Not only in Ladakh, India losing ground in Bangladesh too (Part-II)

DM Monitoring

Renowned BBC journalist and author Subir Bhaumik – the Editorial Director at Eastern Link in India – has been one of the most active warriors of the Indian government (widely believed in Bangladesh to be an employee of the RAW) in the realm of propaganda warfare, against Bangladesh.
He is a hyperbolic, sensationalist writer, whose writings on Bangladesh is full of inaccuracies and blatant lies, which often demonise the country as one on the verge of becoming a dysfunctional state, and tarnish the image of the BNP as the promoter of Islamist militancy along with the Jamaat-e-Islami. Quite frequently, he loves to invent the bogey of Islamist terrorism in Bangladesh.
Last but not least, his liking for the Awami League is obvious; and his portrayal of the party, its leaders, and even generals toeing the Awami line as “secular” and “pro-Liberation” tell us a thousand tales about his real intent, and who he has been working for during the last three decades or so!
Recently, he has come up with a couple of stories about some impending troubles in Bangladesh, pinpointing the BNP, Jamaat-e-Islami, and Tareque Zia as the most disruptive and destabilizing factors in Bangladesh, including a military takeover against the Hasina Regime and a recrudescence of Islamist terrorism in the country.

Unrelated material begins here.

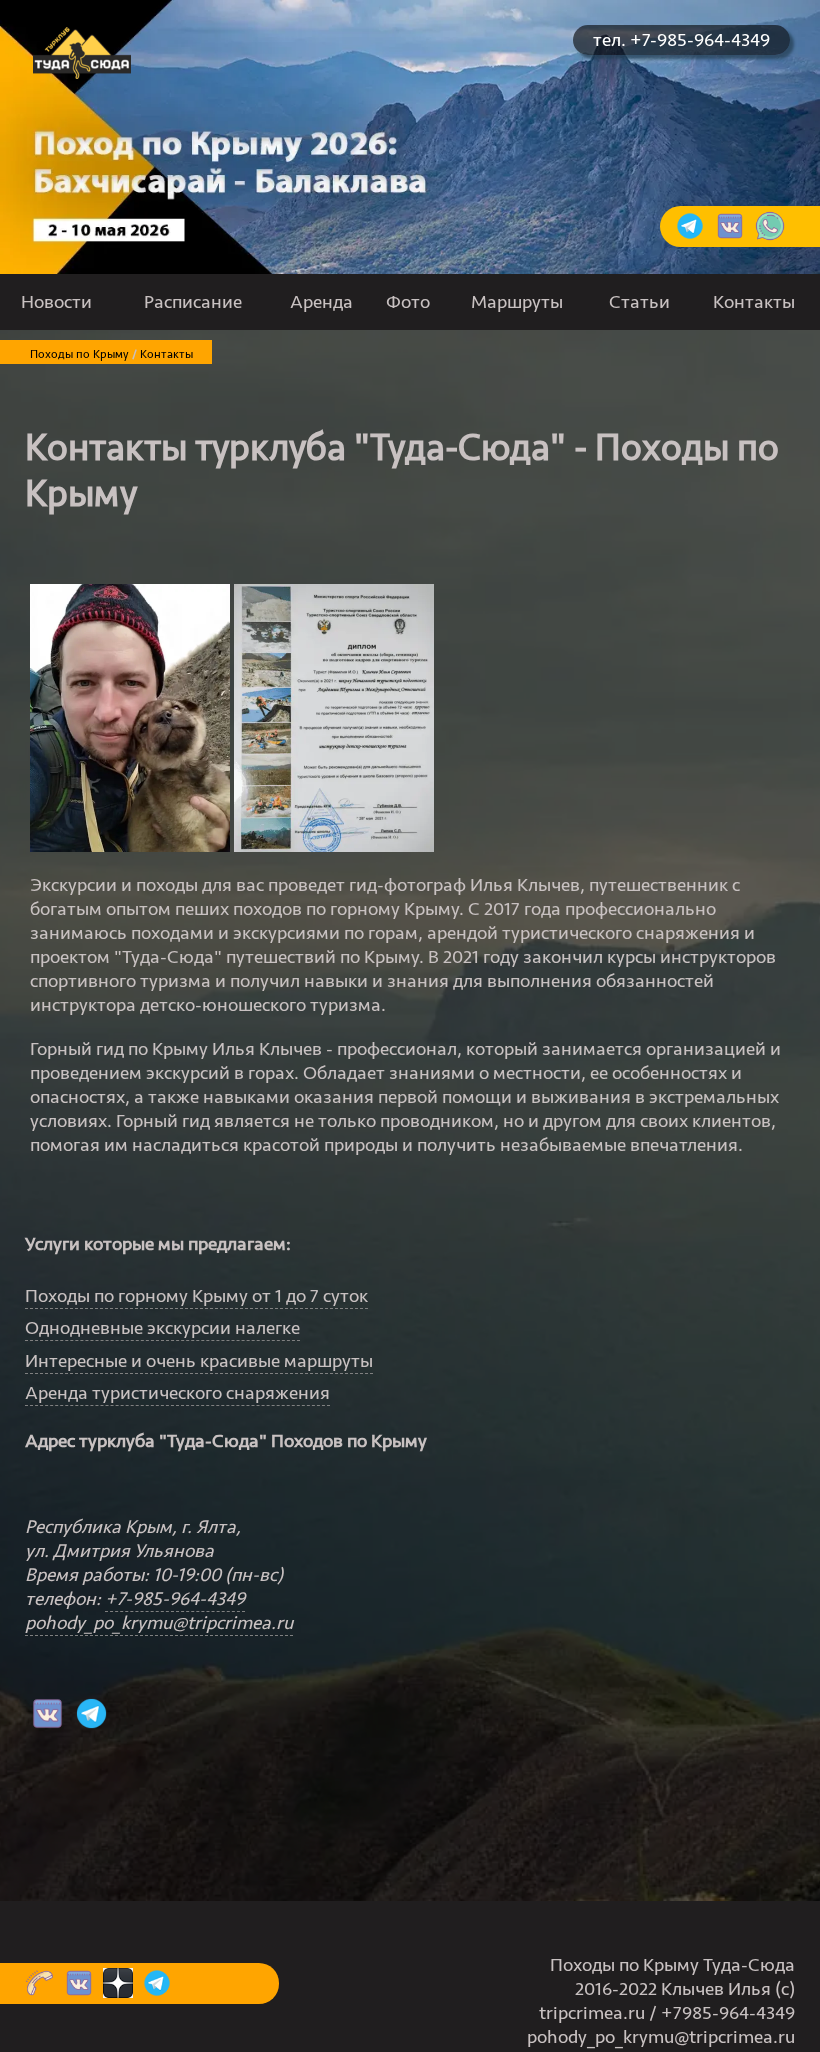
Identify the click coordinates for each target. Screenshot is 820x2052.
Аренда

Bhaumik wrote an article around the 2014 Bangladesh national elections about the theory of the “string of pearls” to expose the strategy behind China’s endeavour to build deep seaports in Pakistan, Sri Lanka and Bangladesh. At that time, China had built the Gwadar deep seaport in Baluchistan and the Hambantota deep seaport in Sri Lanka and was very deeply interested in building the proposed Sonadia deep seaport in Bangladesh.
He wrote the piece when New Delhi was worried that a change of government in Bangladesh would give China the advantage to complete the missing string in its “string of pearl” strategy. That did not happen because the pro-Indian Awami League government returned to power, helped by the Manmohan Singh GovernmentInterestingly, the Indian elections in May 2014 gave China the opportunity that it was looking for.
The defeat of the Congress Party in the Indian elections made Sheikh Hasina nervous about the BJP government, apprehending Modi would not legitimise her government through the farcical polls in January 2014.
And that Hasina would seek Chinese support to keep her regime afloat, as she did not want to go through the process of holding fresh election in Bangladesh, for the obvious reason!
Subir Bhumik was concerned with the Chinese initiatives that he felt was a Chinese plan to choke India like a necklace around its neck. In his 2018 piece (on 26th November) he also apprehended that China would win the hearts and minds of Bangladeshis by promising a mega $30 billion investment in the country, while India spent $7 billion on infrastructure projects in Bangladesh “much of it to facilitate connectivity to India’s own remote northeast”.